- _READING PASSAGE_:
>>>
Strong Families are Minnesota’s foundation
Especially with all that has happened this year, education, family budgets, and safety and security are at the front of our minds.
We all want a safe reopening of schools this fall. Our kids need the structure and interaction to get back on track. Many schools have been working diligently with teachers and parents to prepare, but they have had to wait too long to be told what is expected of them for the upcoming school year. Keeping students, teachers, and staff safe is a priority, and there are many different ways for schools to innovate how they educate this fall. Local elected leaders should be given the freedom to decide what is best for their district, utilizing the resources available to them to accommodate their students, teachers, and staff.
Family Budgets First
The forecasted recession has many families understandably worried. Before this pandemic we had developed a great surplus that we planned to use to cut taxes, expand the K-12 Education Tax Credit, conform to section 179, and more, but for now, we just have to refocus our priorities to get our economy booming again. I will prioritize initiatives to help families succeed and protect their hard earned money as we work together to recover from the economic impact of the COVID shutdown.
<<<
- _RECORDED INFORMATION_:
>>>
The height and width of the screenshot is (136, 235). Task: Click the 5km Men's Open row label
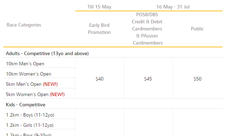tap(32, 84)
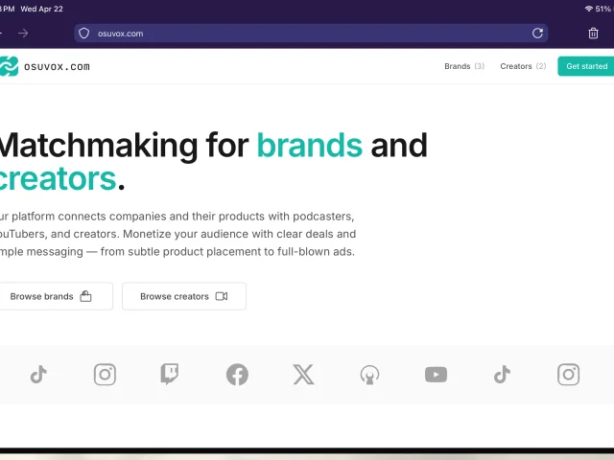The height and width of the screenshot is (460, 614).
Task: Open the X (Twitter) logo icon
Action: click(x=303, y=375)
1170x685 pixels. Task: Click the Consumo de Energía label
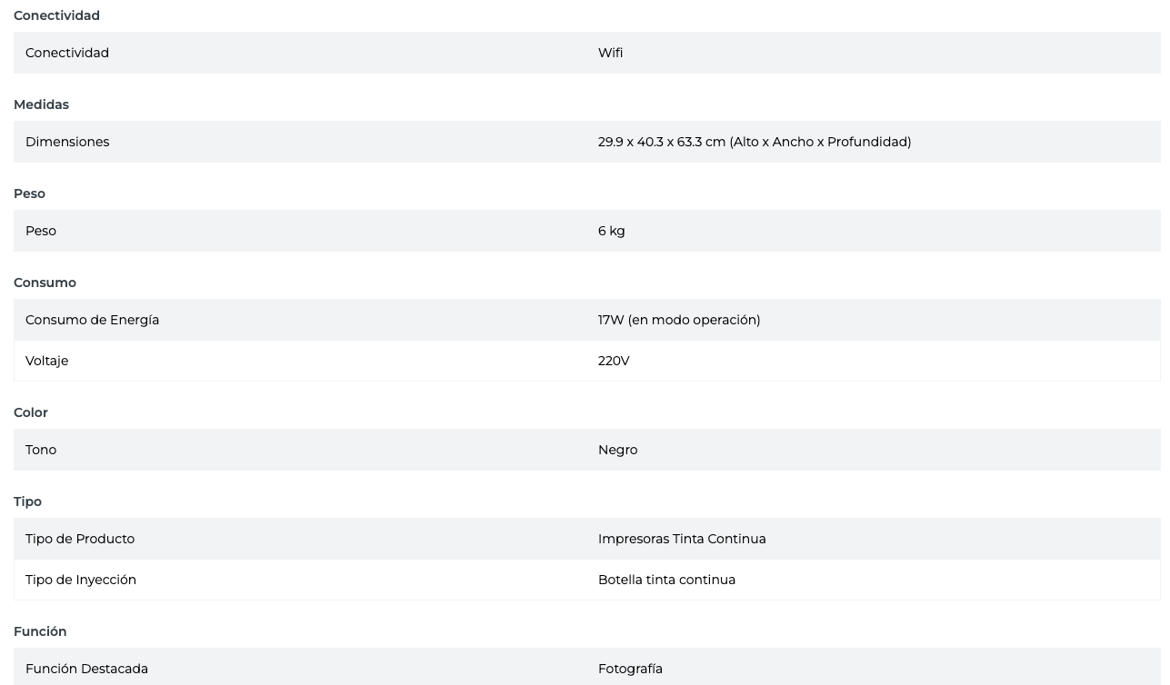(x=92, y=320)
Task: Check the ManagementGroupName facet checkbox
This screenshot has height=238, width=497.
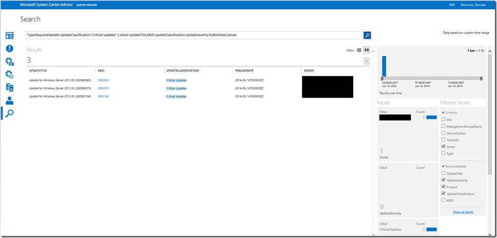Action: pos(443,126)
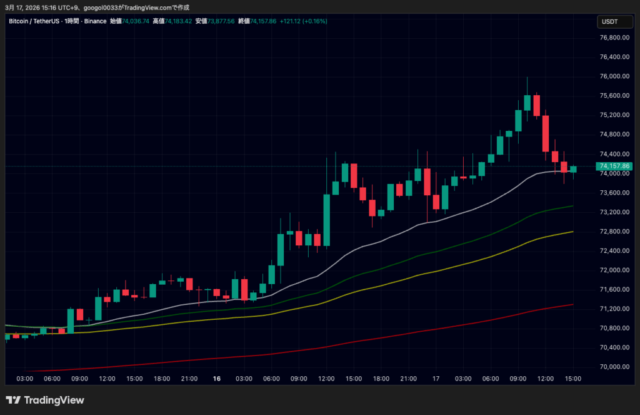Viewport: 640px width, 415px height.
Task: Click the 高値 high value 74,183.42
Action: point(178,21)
<<<
- _TASK SET_:
1. Answer these questions from the statement on strong families:
(a) Who does the statement say should be given the freedom to decide what is best for their district?
(b) What three items does the statement name, before "and more," as planned uses of the surplus?
2. Translate this sentence from the statement on strong families into Spanish: "The forecasted recession has many families understandably worried."
3. Repeat word for word the stretch of the statement on strong families from "We all want" through "teachers, and staff.".
The data has no connection to the statement on strong families.

- _RESULTS OF THE EXERCISE_:
1.
(a) Local elected leaders.
(b) Cutting taxes, expanding the K-12 Education Tax Credit, and conforming to section 179.

2. La recesión pronosticada tiene a muchas familias comprensiblemente preocupadas.

3.
We all want a safe reopening of schools this fall. Our kids need the structure and interaction to get back on track. Many schools have been working diligently with teachers and parents to prepare, but they have had to wait too long to be told what is expected of them for the upcoming school year. Keeping students, teachers, and staff safe is a priority, and there are many different ways for schools to innovate how they educate this fall. Local elected leaders should be given the freedom to decide what is best for their district, utilizing the resources available to them to accommodate their students, teachers, and staff.